* [Source extract]
Like many middle-class black children, I tried to defend my blackness. I related how my car was once vandalised with racial slurs and how I had to deal with ignorant comments from white peers almost every day. But to my disappointment, Rico, who had grown up in a lousy neighbourhood in Detroit, laughed off my tales of suburban oppression.
Looking back on it, I realise that in my adolescent quest for identity, I tried to inflate my minor irritations to part of the same story as Rico's loss of friends and family members to bullets, knives or addiction.
Now I don't think that blackness is authenticated by poverty or suffering. I do realise, however, that suffering has defined much of the black experience in America, and Rico's share of this has been far larger than mine. In the grand scheme of things, microaggressions simply do not matter. I am not saying they are not bothersome, but they do not belong in the same conversation as the poverty, violence and crime that plague many black neighbourhoods.
I have noticed that many of my fellow middle-class blacks, especially those supporting Black Lives Matter, have taken the opportunity to “raise awareness of” the discomfort we sometimes feel when pulled over for a traffic stop or the annoying things white people do at work.

* [Data block]
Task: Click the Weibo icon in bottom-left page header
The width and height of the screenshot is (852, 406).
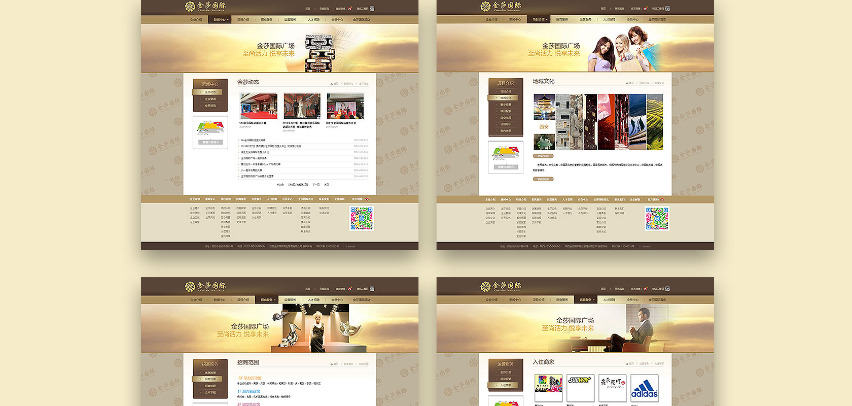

* [Tasks]
A) Answer these about the essay on middle-class black identity above:
(i) In which city did Rico grow up?
(ii) What had been written on the writer's car when it was vandalized?
(iii) Which problems does the writer say microaggressions do not belong in the same conversation as?
B) Decide whether each statement agrees with the essay on middle-class black identity. Give yes or no and quote the words that settle it.
(i) The writer believes blackness is authenticated by poverty or suffering.
(ii) Rico took the writer's stories of suburban oppression seriously.
(iii) The writer grants that microaggressions can be bothersome.
C) Write the next part of the essay on middle-class black identity, picking up right after its last sentence.

* [Per-task answers]
A)
(i) Detroit.
(ii) Racial slurs.
(iii) The poverty, violence and crime that plague many black neighborhoods.

B)
(i) No. "Now I don't think that blackness is authenticated by poverty or suffering."
(ii) No. "Rico, who had grown up in a lousy neighbourhood in Detroit, laughed off my tales of suburban oppression."
(iii) Yes. "I am not saying they are not bothersome"

C)
We do this not because these are the most pressing concerns of the black community as a whole, but because these are the problems that we are most likely to experience. Right now, suburban oppression has a disproportionate piece of the pie. If our goal is to actually make black lives matter, we ought to start with the problems that affect the most black lives.
Why is it that more than half of the homicide victims in the United States are black, despite accounting for only 13 per cent of the population? Why are 93 per cent of black murder victims killed by other blacks? I have heard many fellow conservatives use the “black on black” crime argument to dismiss BLM complaints about unjust police violence. BLM usually responds by saying that “white on white” crime is nearly as high. Both sides are missing the point. In fact, rogue members of the police kill unarmed blacks for the same reason that black men kill one another: black lives are inexpensive.
In her book Ghettoside, Jill Leovy asserts that “where the criminal justice system fails to respond vigorously to violent injury and death, homicide becomes endemic”. Black homicide cases usually go unsolved or unsuccessfully prosecuted.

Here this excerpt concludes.